**Written problem**
Reproduce the data below, from the line containing "Open the Content layout icon menu" through the end, and leave out the pictures.

**Entries supplied**
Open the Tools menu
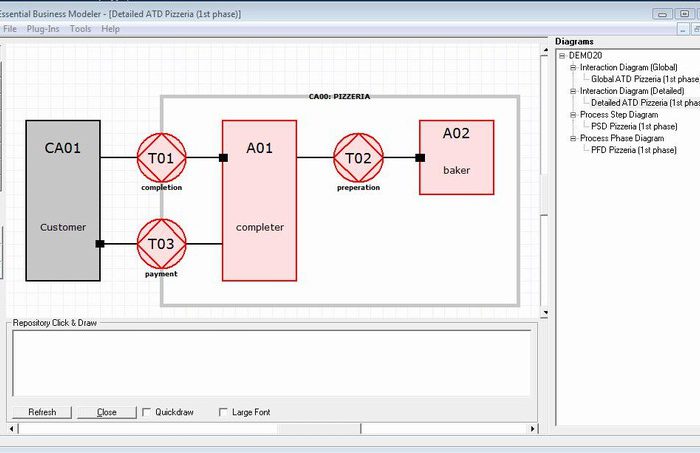This screenshot has width=700, height=453. [x=80, y=29]
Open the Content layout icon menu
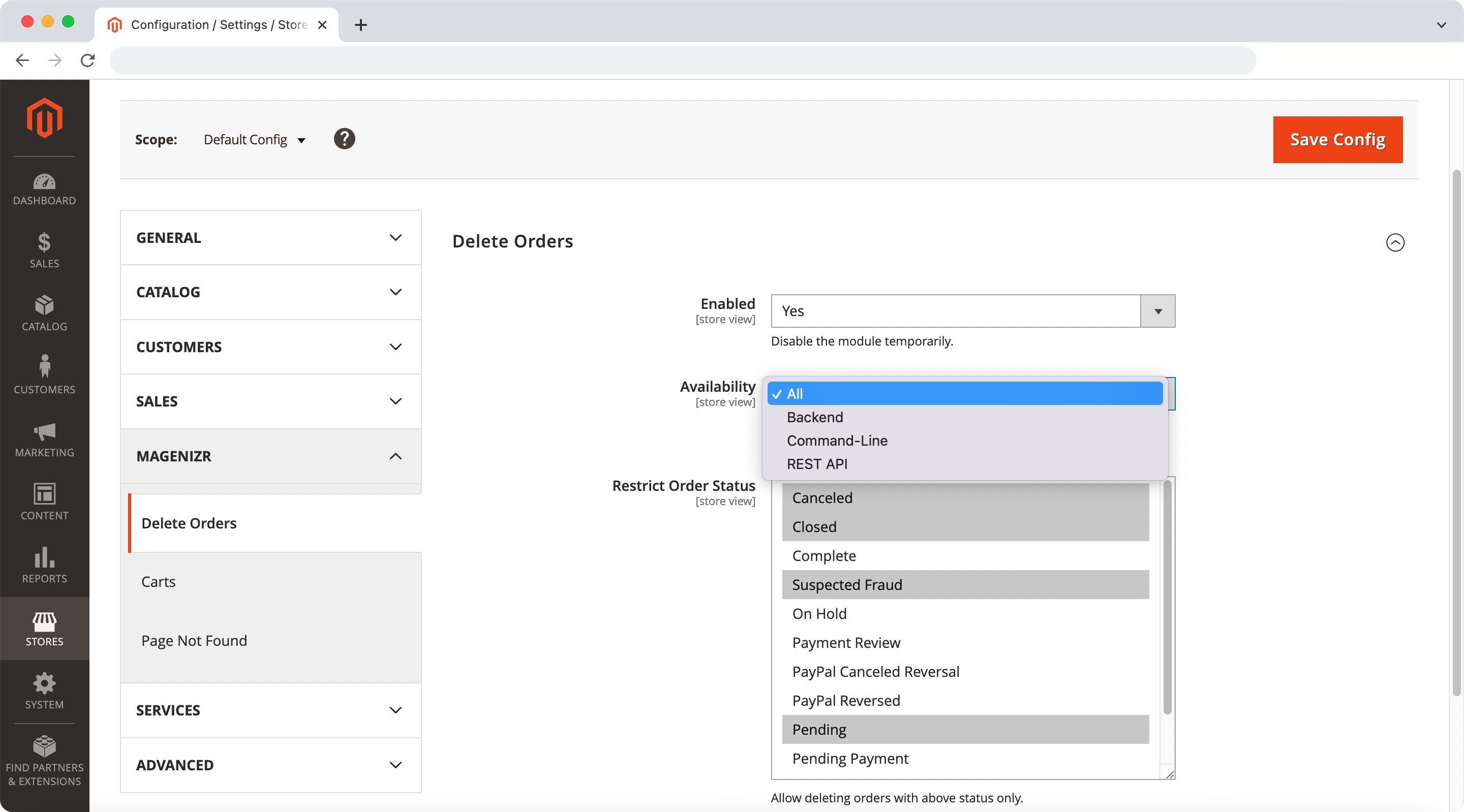 [44, 502]
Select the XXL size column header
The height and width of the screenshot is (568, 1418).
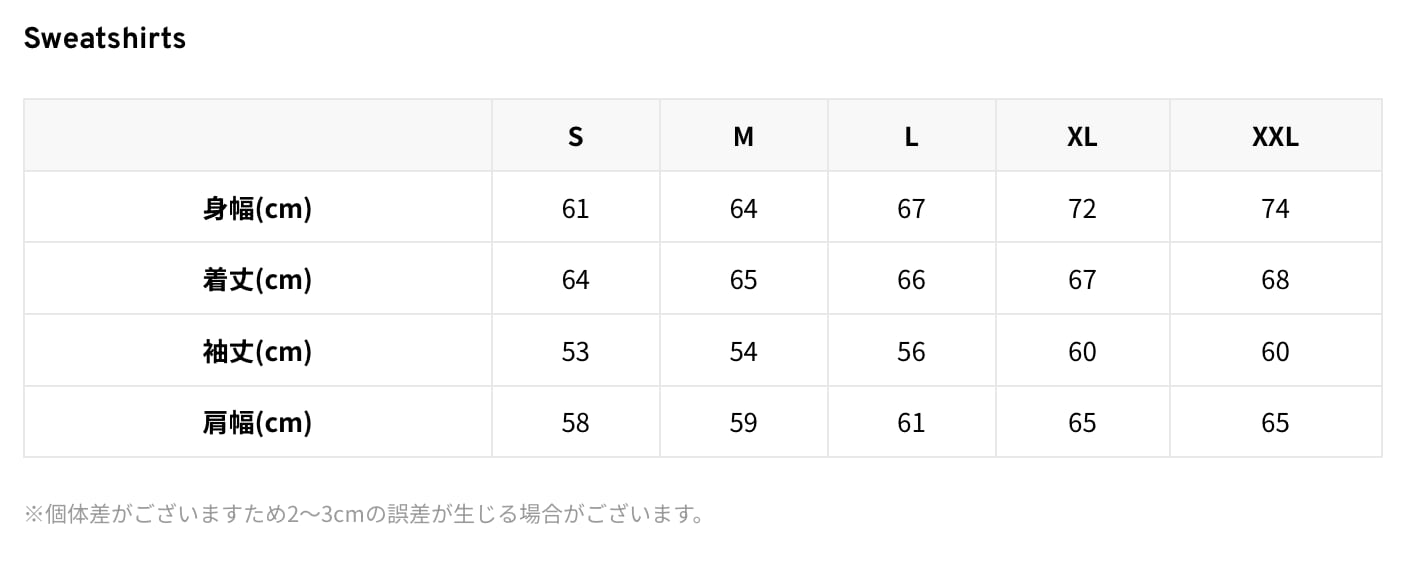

**Solution for this exercise**
Open the Content layout icon menu
 [44, 502]
Select the XXL size column header
The height and width of the screenshot is (568, 1418).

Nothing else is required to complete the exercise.